* _GOAL_: Please update the material from its start up to and including the line with "tap(439, 495)" by replacing "screenshot" with "image" and changing nothing else, and leave the pictures out of your answer.

** begin EXTRACTED ENTRIES **

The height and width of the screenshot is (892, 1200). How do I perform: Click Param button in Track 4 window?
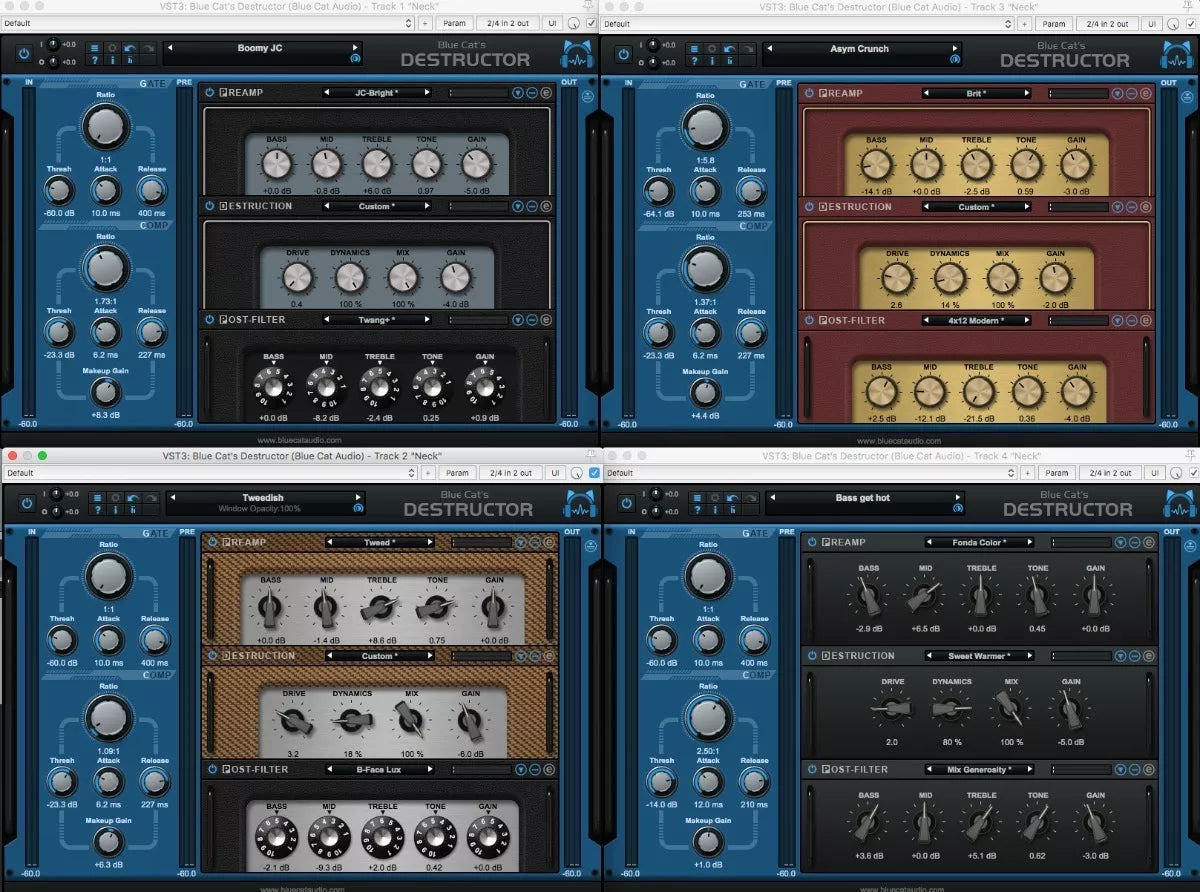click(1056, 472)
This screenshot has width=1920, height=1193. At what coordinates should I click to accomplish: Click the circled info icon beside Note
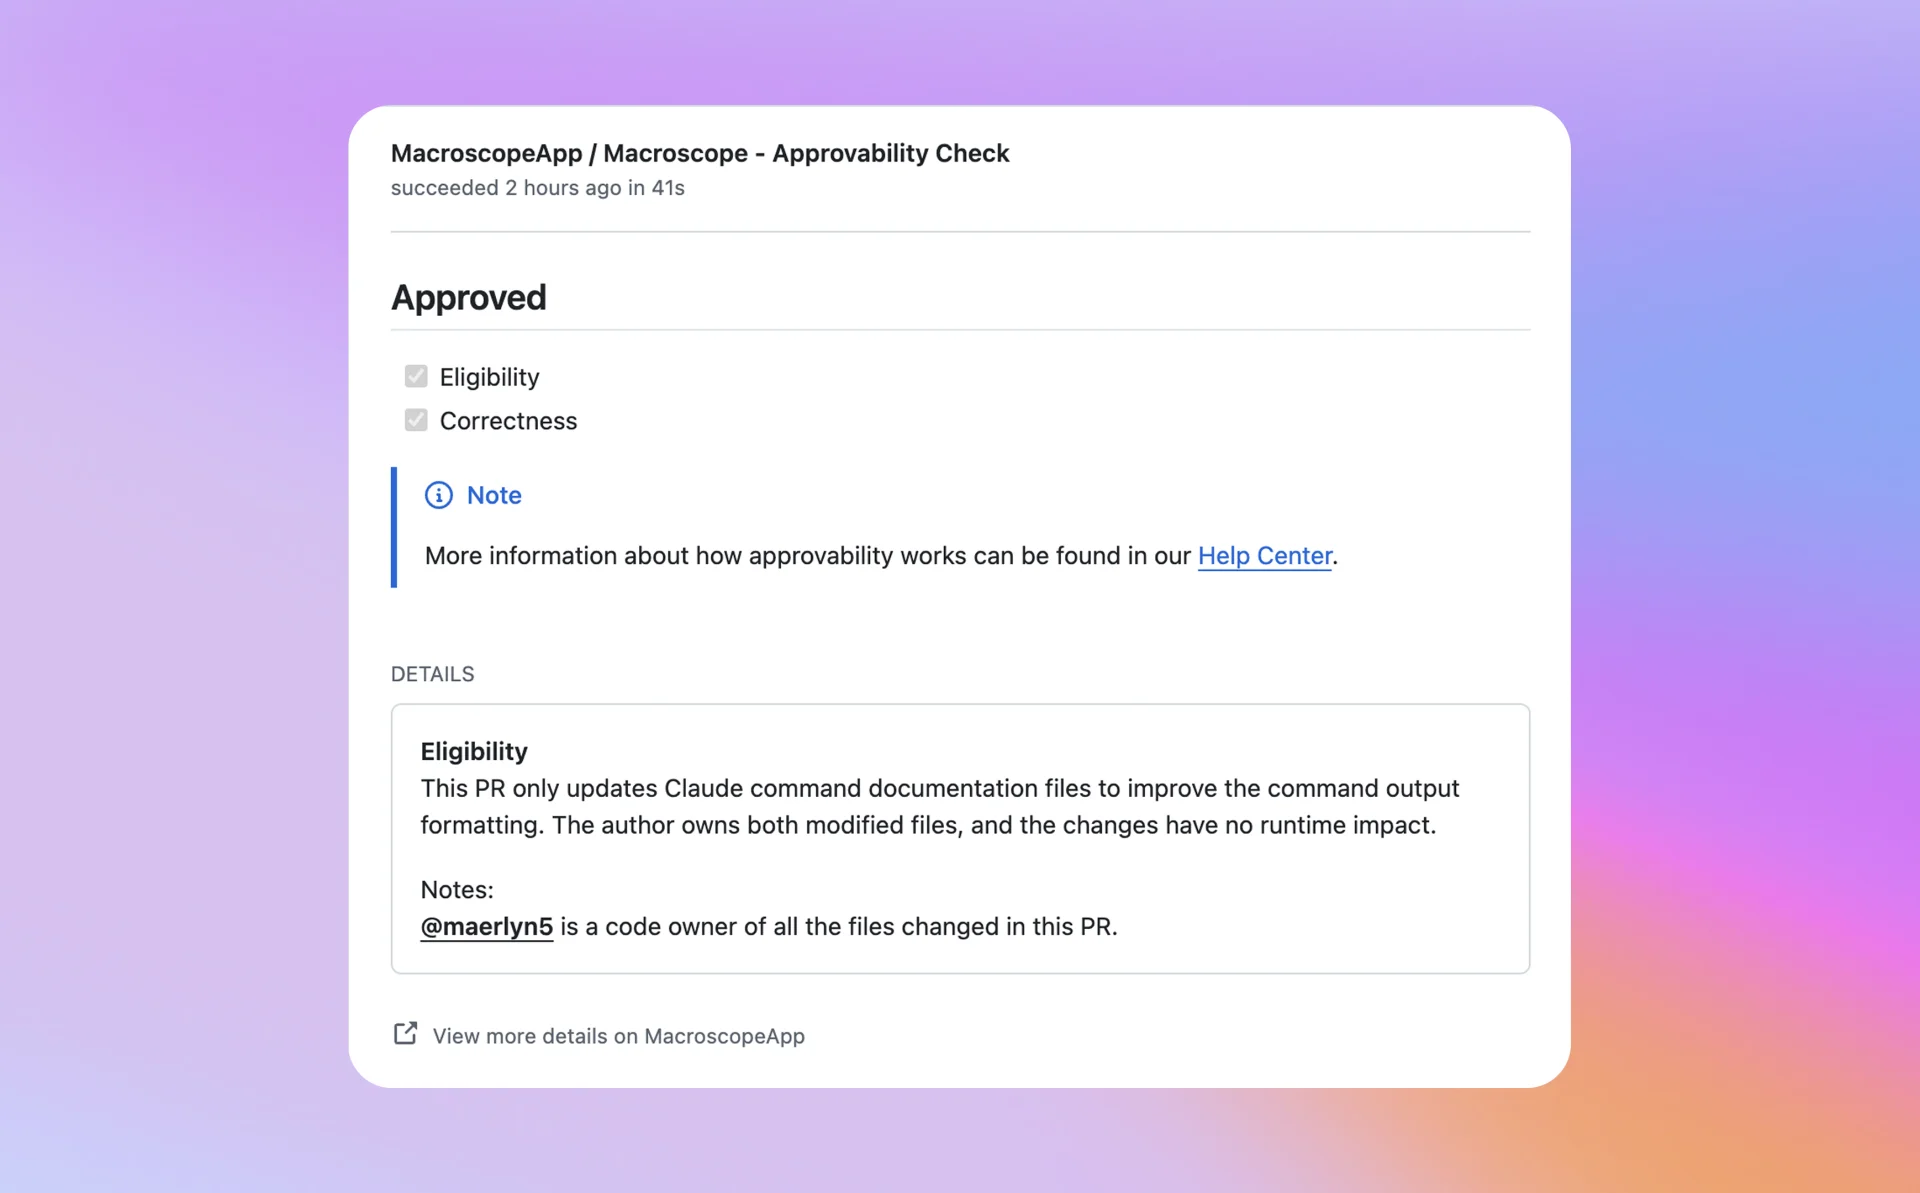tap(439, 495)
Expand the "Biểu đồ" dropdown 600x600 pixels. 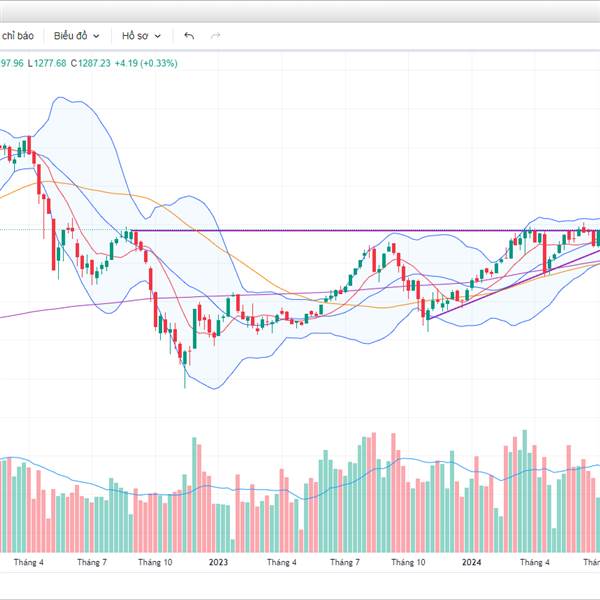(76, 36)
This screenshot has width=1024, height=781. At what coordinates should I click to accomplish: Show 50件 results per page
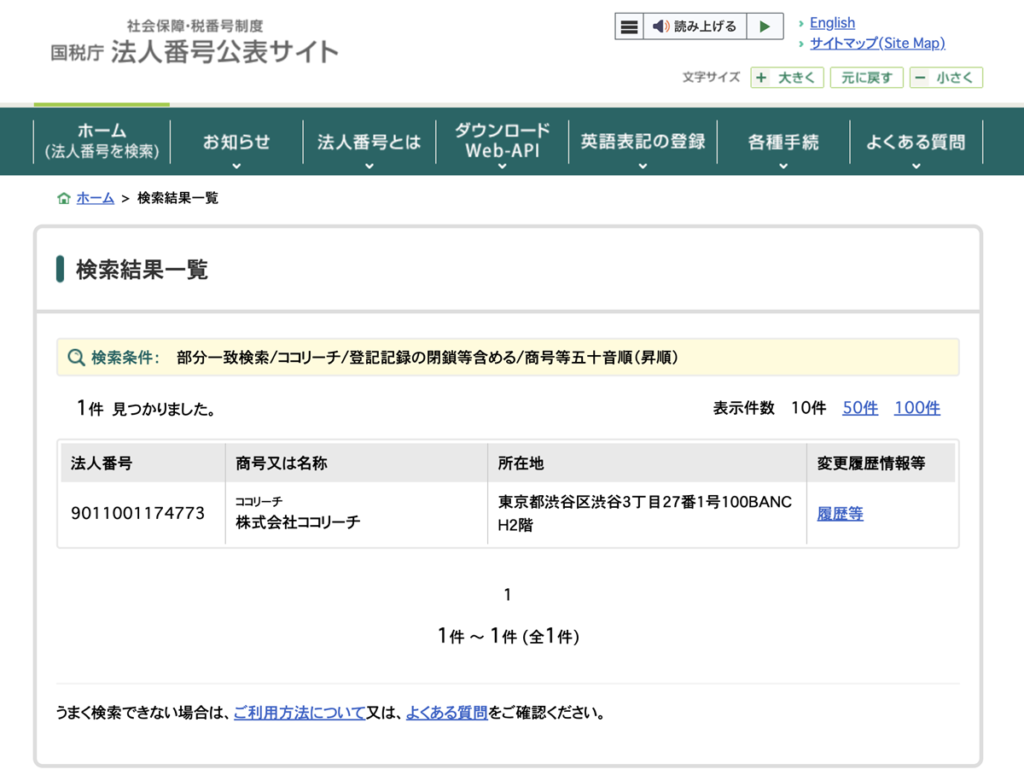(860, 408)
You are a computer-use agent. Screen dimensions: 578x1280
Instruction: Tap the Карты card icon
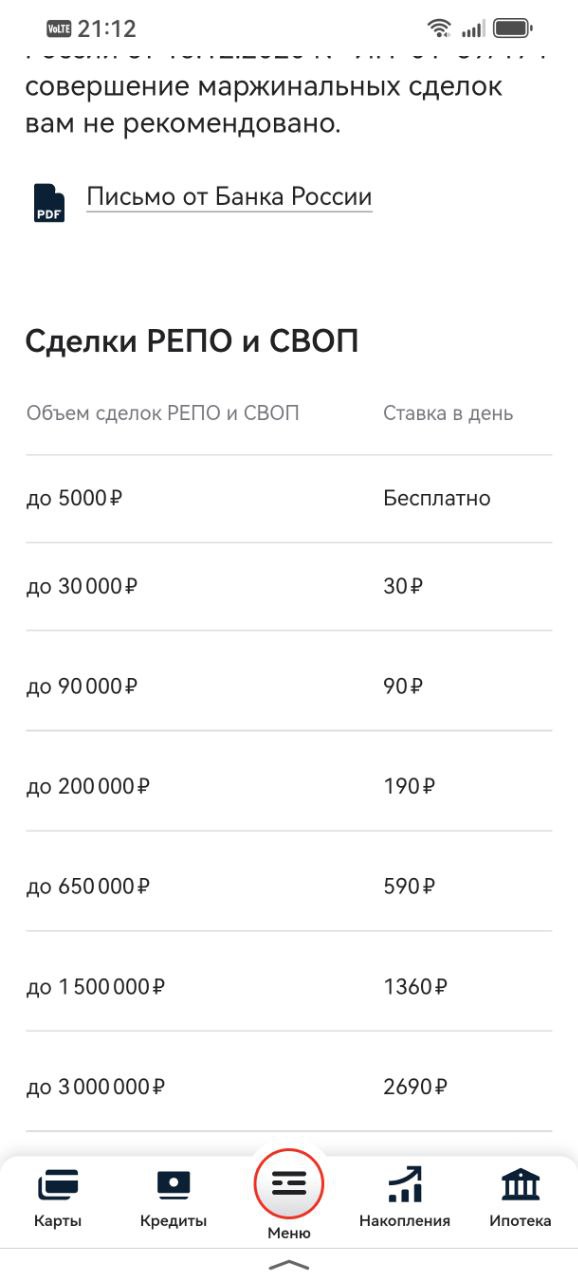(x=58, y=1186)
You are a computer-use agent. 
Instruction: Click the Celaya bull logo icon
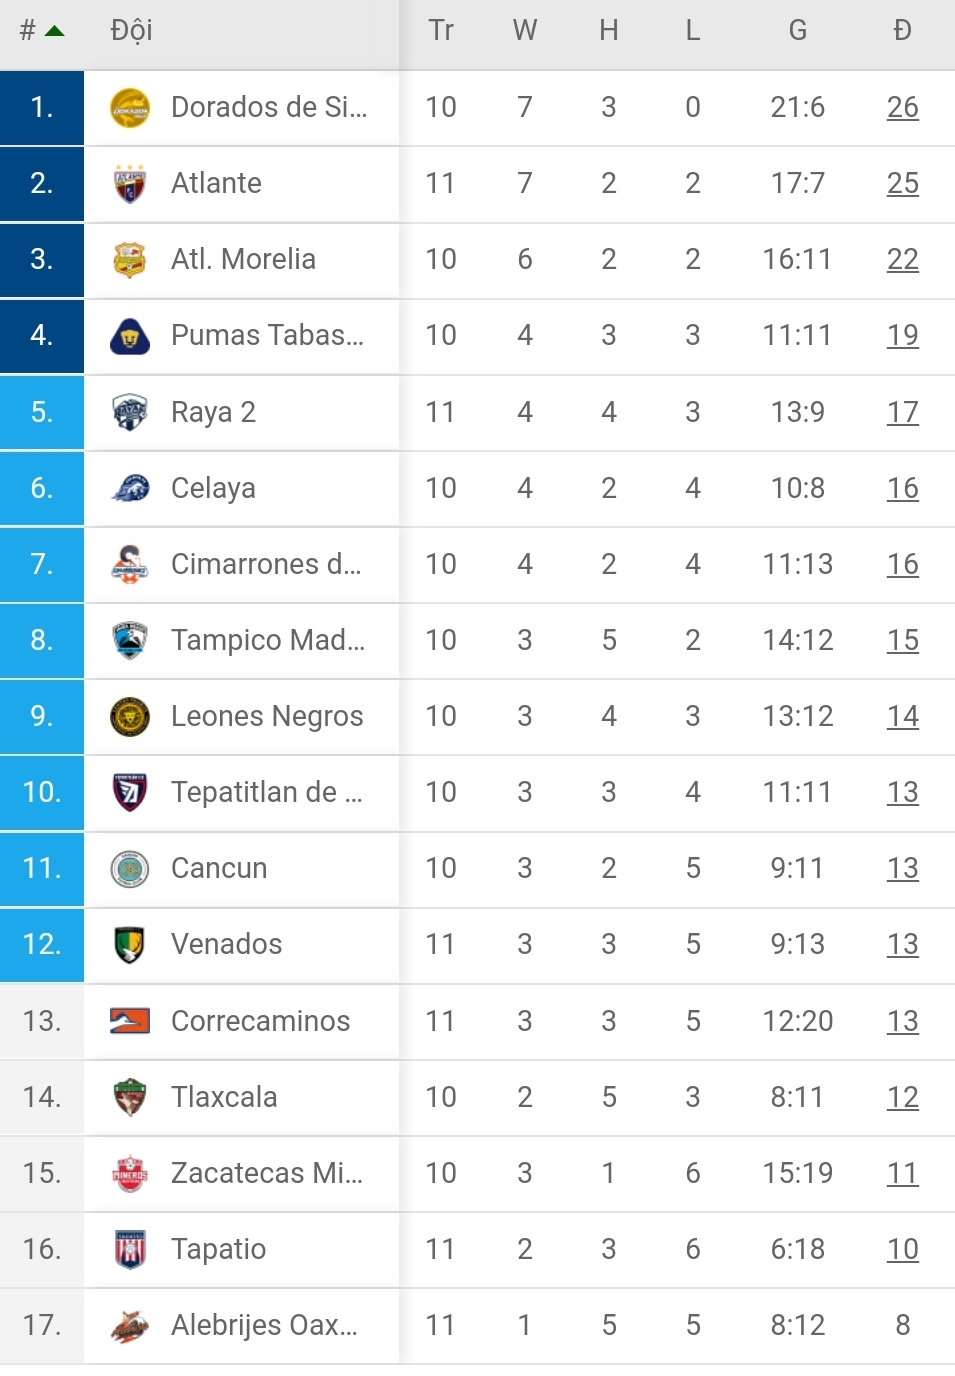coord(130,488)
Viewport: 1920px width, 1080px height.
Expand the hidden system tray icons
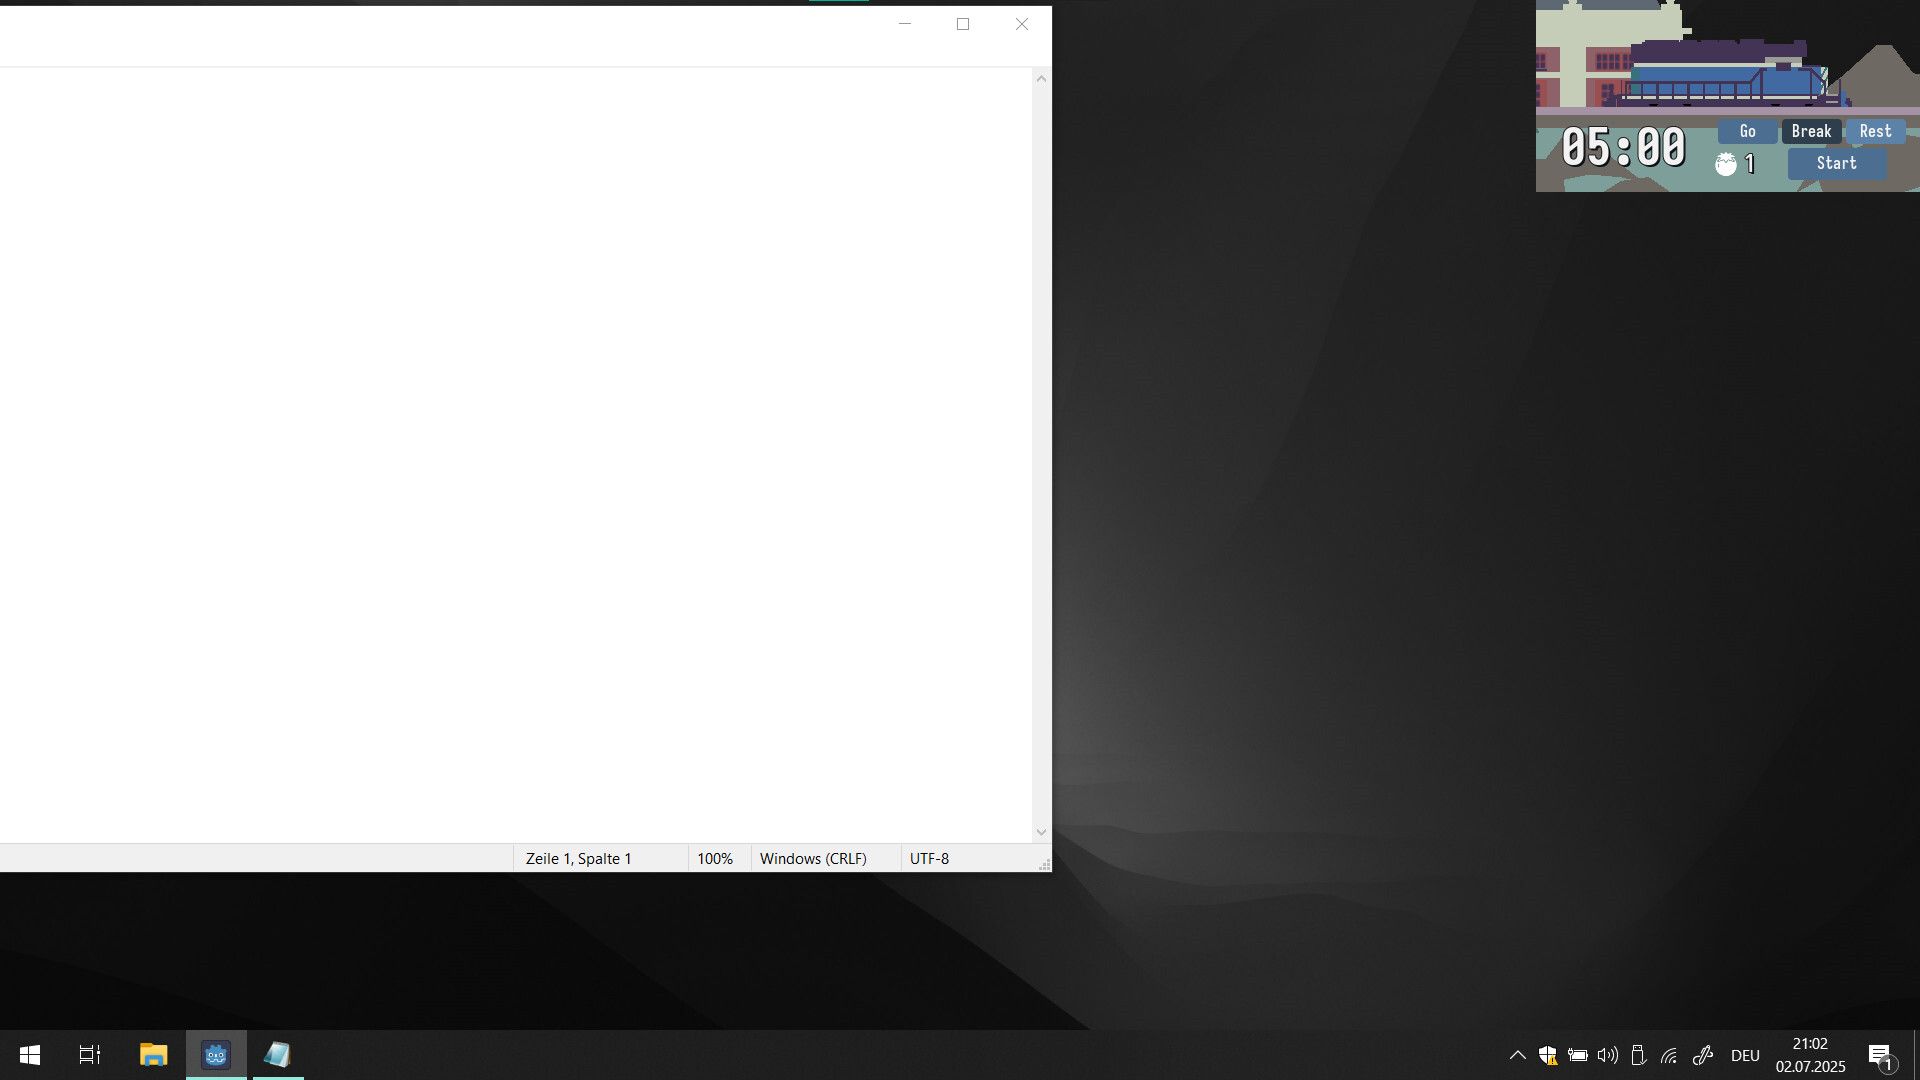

** end EXTRACTED ENTRIES **

* _EXERCISE RESULT_:
The height and width of the image is (892, 1200). How do I perform: Click Param button in Track 4 window?
click(1056, 472)
This image has width=1920, height=1193. At what coordinates should I click to accomplish: Click the circled info icon beside Note
tap(439, 495)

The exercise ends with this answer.